What to do - Show each line in the listing below that contains the word "logo".

Stored records -
******************************
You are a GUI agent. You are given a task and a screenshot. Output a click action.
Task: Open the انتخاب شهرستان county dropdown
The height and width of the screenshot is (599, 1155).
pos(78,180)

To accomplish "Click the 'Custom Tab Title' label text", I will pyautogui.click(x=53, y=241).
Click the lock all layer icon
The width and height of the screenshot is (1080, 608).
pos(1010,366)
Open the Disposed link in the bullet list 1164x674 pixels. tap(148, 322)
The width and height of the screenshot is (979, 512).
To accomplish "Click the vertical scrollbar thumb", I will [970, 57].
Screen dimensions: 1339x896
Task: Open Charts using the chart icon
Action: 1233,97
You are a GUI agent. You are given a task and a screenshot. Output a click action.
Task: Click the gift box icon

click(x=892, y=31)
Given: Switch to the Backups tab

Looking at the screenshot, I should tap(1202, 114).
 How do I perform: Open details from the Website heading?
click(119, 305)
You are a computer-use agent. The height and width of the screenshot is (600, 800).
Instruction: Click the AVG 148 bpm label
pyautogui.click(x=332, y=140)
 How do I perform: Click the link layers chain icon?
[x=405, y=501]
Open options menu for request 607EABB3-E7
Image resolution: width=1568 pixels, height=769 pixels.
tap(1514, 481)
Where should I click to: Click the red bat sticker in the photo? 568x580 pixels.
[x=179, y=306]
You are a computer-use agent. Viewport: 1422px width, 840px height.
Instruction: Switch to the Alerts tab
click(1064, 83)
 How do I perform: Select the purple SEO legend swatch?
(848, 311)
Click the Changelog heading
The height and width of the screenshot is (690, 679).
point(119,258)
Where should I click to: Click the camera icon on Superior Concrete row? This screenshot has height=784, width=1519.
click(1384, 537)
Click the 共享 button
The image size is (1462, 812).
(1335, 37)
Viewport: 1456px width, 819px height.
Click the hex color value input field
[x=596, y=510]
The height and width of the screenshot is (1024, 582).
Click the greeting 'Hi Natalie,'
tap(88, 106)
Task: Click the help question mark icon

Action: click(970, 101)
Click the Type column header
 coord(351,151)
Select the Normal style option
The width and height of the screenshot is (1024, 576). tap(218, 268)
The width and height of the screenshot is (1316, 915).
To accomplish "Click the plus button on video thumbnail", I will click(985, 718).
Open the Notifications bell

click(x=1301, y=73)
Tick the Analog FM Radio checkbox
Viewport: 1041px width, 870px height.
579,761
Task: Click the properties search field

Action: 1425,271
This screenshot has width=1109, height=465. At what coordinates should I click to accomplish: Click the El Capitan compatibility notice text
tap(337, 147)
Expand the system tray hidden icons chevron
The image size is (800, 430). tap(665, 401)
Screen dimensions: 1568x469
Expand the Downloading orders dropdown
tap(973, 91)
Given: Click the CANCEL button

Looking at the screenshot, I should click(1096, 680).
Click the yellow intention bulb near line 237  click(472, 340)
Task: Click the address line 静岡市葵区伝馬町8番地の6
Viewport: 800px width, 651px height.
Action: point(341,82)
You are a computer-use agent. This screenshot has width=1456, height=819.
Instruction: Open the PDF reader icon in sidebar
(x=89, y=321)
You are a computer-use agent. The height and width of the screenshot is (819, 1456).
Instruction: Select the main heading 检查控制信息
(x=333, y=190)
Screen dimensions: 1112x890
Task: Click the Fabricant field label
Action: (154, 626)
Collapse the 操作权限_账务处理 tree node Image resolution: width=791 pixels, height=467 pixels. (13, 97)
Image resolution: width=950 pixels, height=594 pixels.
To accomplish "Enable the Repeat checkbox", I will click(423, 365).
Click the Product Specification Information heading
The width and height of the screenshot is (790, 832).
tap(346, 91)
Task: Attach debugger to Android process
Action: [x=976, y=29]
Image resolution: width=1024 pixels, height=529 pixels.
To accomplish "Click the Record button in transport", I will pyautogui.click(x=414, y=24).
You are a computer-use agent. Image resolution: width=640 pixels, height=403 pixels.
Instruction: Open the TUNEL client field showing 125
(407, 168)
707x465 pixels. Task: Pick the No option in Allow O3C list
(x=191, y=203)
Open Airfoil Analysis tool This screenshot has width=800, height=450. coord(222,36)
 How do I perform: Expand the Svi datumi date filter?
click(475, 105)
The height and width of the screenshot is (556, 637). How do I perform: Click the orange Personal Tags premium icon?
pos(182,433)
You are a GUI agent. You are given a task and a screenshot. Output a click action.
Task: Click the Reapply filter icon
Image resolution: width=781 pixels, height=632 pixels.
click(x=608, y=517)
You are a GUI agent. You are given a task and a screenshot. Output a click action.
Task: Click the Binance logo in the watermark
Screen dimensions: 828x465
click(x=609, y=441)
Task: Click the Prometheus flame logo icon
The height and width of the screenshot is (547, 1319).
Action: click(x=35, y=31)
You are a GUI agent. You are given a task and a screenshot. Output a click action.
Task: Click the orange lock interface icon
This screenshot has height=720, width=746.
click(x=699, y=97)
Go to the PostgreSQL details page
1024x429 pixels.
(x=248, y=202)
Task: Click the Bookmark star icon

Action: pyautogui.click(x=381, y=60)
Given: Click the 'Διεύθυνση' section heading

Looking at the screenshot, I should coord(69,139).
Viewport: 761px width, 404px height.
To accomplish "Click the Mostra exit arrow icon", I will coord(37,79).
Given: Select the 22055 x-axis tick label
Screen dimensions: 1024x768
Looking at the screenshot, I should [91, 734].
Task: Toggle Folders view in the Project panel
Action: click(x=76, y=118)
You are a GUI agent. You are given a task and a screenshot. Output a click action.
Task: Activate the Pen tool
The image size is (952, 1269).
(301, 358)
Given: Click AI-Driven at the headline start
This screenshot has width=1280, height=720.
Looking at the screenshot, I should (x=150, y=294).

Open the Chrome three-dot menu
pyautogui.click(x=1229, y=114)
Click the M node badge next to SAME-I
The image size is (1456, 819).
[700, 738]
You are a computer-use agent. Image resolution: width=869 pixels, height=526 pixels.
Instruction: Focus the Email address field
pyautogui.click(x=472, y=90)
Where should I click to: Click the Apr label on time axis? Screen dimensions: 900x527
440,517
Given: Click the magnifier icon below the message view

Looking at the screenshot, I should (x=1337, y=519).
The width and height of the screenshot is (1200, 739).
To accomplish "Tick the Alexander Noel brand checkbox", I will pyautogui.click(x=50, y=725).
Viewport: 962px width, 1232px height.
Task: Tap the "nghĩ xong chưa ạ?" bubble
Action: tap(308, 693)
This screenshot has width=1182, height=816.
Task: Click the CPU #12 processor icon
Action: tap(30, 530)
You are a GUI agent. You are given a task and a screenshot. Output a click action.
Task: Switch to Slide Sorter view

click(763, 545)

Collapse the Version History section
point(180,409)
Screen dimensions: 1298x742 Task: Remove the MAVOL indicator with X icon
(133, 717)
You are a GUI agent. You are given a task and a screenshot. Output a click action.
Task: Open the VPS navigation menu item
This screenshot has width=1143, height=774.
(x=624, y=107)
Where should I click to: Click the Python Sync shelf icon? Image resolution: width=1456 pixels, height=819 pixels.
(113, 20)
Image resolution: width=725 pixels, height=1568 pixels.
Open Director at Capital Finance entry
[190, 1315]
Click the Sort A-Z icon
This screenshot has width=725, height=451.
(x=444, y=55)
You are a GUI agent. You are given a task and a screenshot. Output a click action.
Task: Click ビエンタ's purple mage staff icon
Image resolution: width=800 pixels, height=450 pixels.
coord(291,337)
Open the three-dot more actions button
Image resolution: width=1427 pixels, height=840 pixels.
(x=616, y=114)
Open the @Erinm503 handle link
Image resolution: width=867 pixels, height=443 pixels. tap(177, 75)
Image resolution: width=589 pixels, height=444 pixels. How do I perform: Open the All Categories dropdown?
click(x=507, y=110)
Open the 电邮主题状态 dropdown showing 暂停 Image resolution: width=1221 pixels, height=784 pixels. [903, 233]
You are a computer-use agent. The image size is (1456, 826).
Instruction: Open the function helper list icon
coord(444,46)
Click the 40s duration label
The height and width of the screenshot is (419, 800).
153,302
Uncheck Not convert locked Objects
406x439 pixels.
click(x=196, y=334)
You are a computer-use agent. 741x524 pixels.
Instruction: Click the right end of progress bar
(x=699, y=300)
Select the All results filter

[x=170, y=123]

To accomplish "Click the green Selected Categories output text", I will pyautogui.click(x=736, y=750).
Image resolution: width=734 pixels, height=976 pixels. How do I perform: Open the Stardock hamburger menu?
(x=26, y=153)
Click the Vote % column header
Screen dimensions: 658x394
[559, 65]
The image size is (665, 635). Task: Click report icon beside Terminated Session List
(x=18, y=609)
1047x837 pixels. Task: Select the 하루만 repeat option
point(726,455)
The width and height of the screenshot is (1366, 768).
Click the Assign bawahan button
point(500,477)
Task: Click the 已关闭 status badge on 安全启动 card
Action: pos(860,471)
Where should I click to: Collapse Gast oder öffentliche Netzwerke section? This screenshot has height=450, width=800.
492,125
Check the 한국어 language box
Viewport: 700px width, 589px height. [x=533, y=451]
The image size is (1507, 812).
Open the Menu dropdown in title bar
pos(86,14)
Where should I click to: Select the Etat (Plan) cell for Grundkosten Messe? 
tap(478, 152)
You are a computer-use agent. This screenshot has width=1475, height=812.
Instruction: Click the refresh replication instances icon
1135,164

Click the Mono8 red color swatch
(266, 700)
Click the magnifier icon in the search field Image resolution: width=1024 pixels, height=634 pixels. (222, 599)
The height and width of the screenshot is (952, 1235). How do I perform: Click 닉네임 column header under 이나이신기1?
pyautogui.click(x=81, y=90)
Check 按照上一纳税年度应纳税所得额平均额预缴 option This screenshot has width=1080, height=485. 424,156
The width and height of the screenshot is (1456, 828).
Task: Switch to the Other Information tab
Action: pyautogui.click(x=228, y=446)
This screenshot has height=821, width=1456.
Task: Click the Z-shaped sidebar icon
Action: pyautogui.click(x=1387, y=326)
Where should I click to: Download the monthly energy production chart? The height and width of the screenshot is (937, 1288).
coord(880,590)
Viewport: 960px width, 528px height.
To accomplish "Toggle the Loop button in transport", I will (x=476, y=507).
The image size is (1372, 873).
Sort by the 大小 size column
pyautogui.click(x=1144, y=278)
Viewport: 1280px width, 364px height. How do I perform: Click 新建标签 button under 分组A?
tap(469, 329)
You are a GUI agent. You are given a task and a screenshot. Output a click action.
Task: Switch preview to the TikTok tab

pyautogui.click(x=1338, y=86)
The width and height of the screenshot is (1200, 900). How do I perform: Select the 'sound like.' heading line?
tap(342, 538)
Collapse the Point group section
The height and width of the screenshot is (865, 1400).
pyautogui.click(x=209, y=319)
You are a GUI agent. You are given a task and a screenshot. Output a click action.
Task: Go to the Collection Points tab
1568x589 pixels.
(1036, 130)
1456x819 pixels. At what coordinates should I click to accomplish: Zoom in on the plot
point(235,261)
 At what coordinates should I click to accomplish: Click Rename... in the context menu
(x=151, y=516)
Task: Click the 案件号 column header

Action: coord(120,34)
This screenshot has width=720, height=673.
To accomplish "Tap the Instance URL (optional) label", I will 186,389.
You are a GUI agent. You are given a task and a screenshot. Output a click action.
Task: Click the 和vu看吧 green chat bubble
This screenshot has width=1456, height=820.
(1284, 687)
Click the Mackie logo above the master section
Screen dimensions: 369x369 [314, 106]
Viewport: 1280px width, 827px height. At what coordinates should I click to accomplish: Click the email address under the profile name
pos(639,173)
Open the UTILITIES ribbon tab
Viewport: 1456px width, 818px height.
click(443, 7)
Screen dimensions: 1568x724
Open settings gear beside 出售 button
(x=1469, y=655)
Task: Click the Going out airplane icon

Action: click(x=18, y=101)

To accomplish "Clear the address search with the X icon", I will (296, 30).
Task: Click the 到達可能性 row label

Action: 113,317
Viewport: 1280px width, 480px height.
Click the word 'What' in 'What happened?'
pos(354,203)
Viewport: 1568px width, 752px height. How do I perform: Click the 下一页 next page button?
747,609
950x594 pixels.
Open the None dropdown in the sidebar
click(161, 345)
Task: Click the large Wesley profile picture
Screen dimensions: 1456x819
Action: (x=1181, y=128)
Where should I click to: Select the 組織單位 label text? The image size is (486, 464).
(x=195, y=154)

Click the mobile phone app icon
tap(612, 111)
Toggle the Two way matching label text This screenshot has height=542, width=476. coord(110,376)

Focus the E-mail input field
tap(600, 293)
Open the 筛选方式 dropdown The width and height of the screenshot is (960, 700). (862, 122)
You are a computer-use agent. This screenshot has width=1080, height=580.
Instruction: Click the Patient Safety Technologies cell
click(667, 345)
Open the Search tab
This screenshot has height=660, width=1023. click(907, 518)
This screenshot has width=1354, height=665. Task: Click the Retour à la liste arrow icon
******************************
Response to the task -
Task: Click the Binance logo in the watermark
Task: Click the Prometheus flame logo icon
Click the Mackie logo above the master section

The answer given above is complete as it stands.